Ludovic Janvier lit -bien-, il parle, il répond aux questions de son auditoire avec brio et grande gentillesse.
Les textes qu’il lit? La plupart appartiennent à son dernier livre “Une poignée de monde”, poèmes. (Gallimard)
Il les connaît bien ses textes, dira-t-on, normal qu’il les lise bien. Erreur, ne lit pas bien sa propre production qui veut, nombre d’écrivains sont de piètres lecteurs, ils bafouillent, parlent dans les bottes, pontifient, surjouent, ou pire, expliquent, des fois qu’on comprenne pas. Lui non, et il s’amuse de lire, donc ce plaisir se communique aux spectateurs, évidemment.
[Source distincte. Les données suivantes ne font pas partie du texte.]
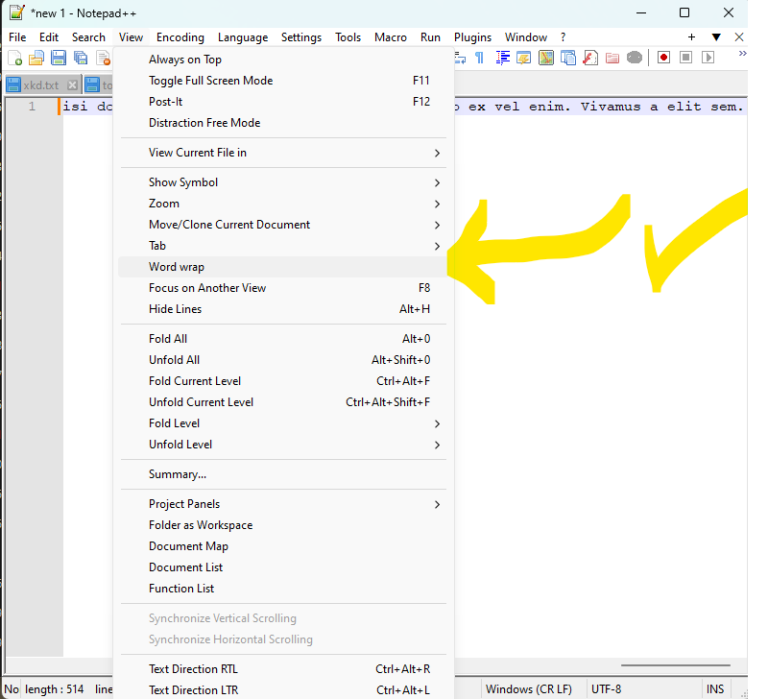The height and width of the screenshot is (699, 768).
Task: Expand the Project Panels submenu
Action: (184, 504)
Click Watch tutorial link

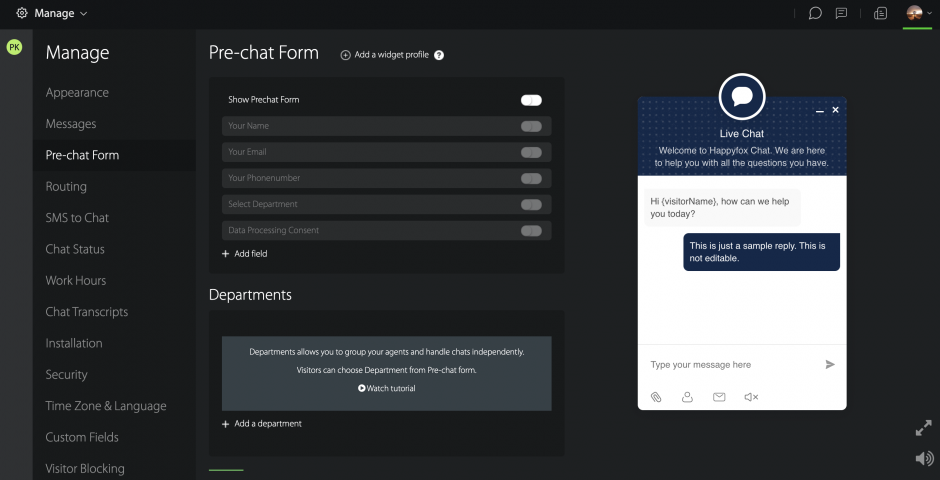[386, 388]
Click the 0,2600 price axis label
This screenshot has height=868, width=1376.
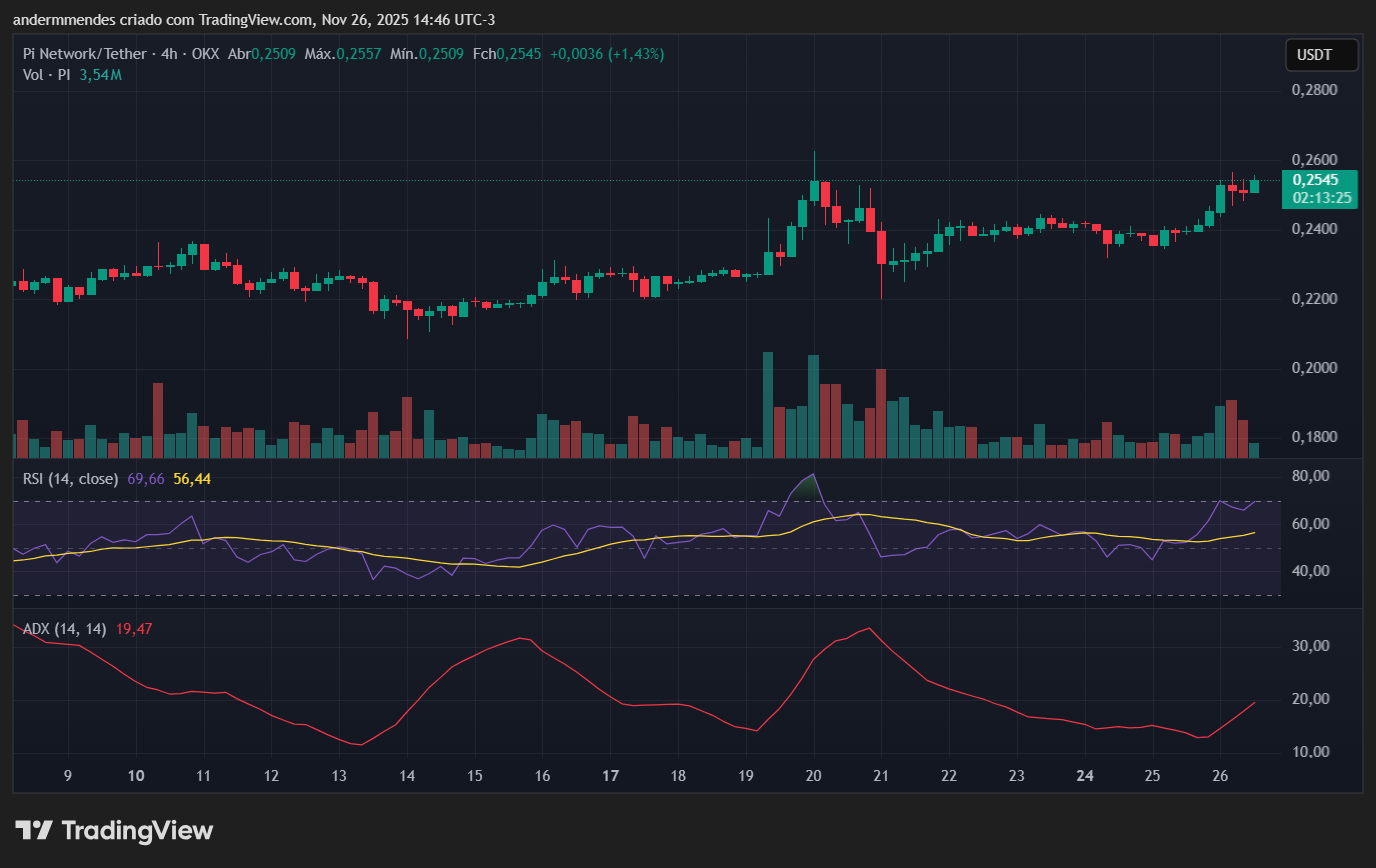click(1316, 158)
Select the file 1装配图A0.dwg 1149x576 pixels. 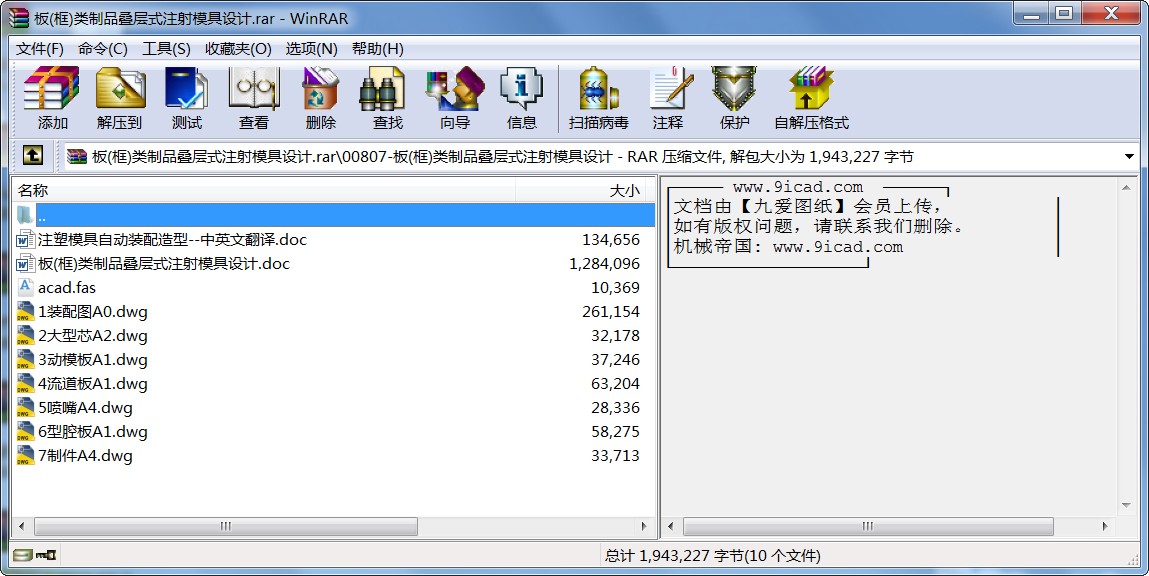coord(92,312)
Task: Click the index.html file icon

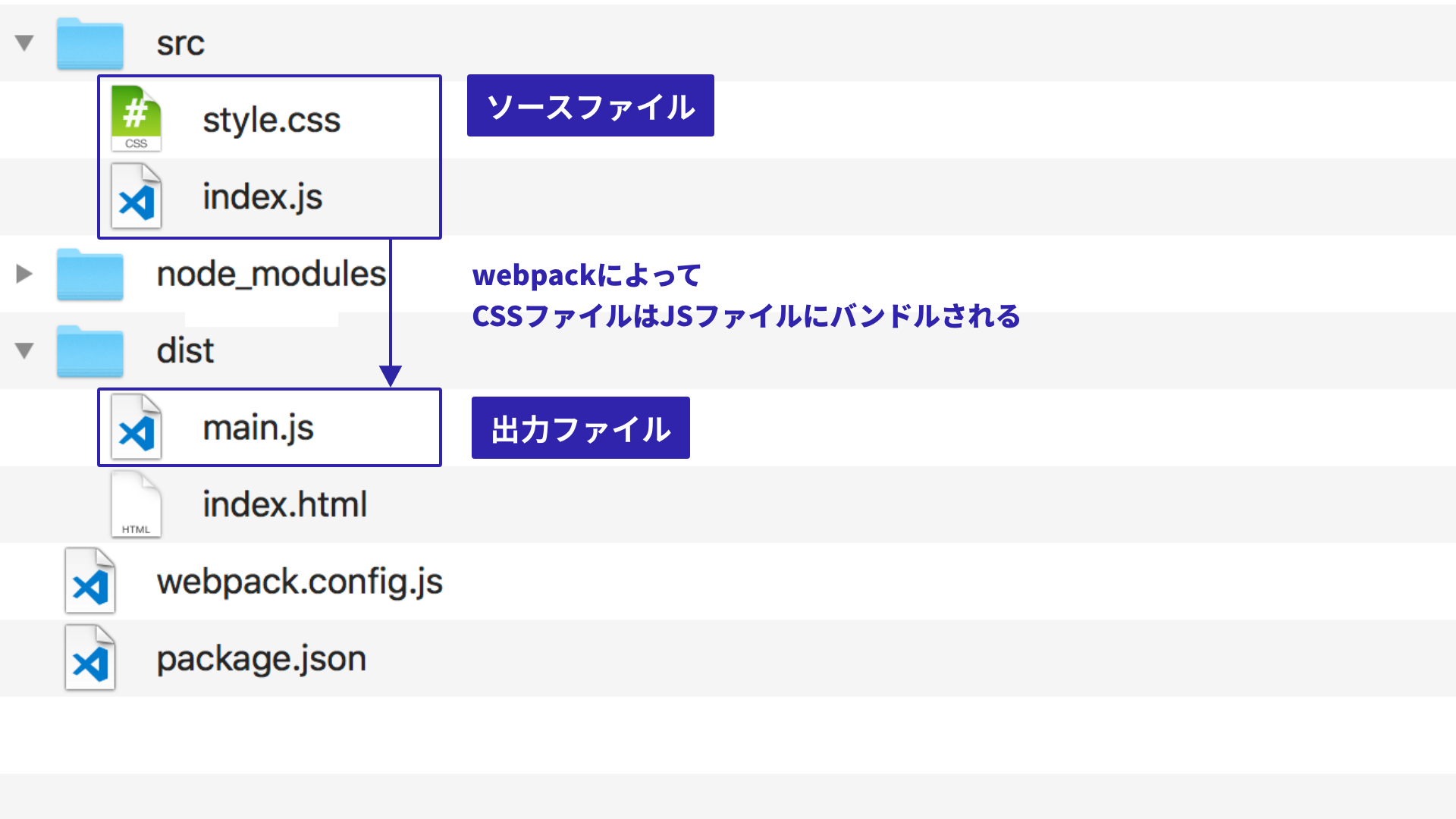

Les textes lus: alertes, souvent drôles, toujours sensibles. Ils sont écrits autant pour être lus avec les yeux que pour  être mis en bouche.
Le texte se “mâche”, se respire, se dit à voix haute.
Les textes de quelqu’un qui se débat avec la vie, et qui semble bien avoir, dans le cas de ce recueil, le désir d’en goûter les saveurs.
Autant de regards sur le monde, sur l’autre, l’être aimé; d’autres textes sont plus d’introspection. Le recueil - je n’ai vraiment pas tout lu, cette nuit- semble être une recherche d’un accord avec le monde. Le tempo, les mots tressent le sentiment.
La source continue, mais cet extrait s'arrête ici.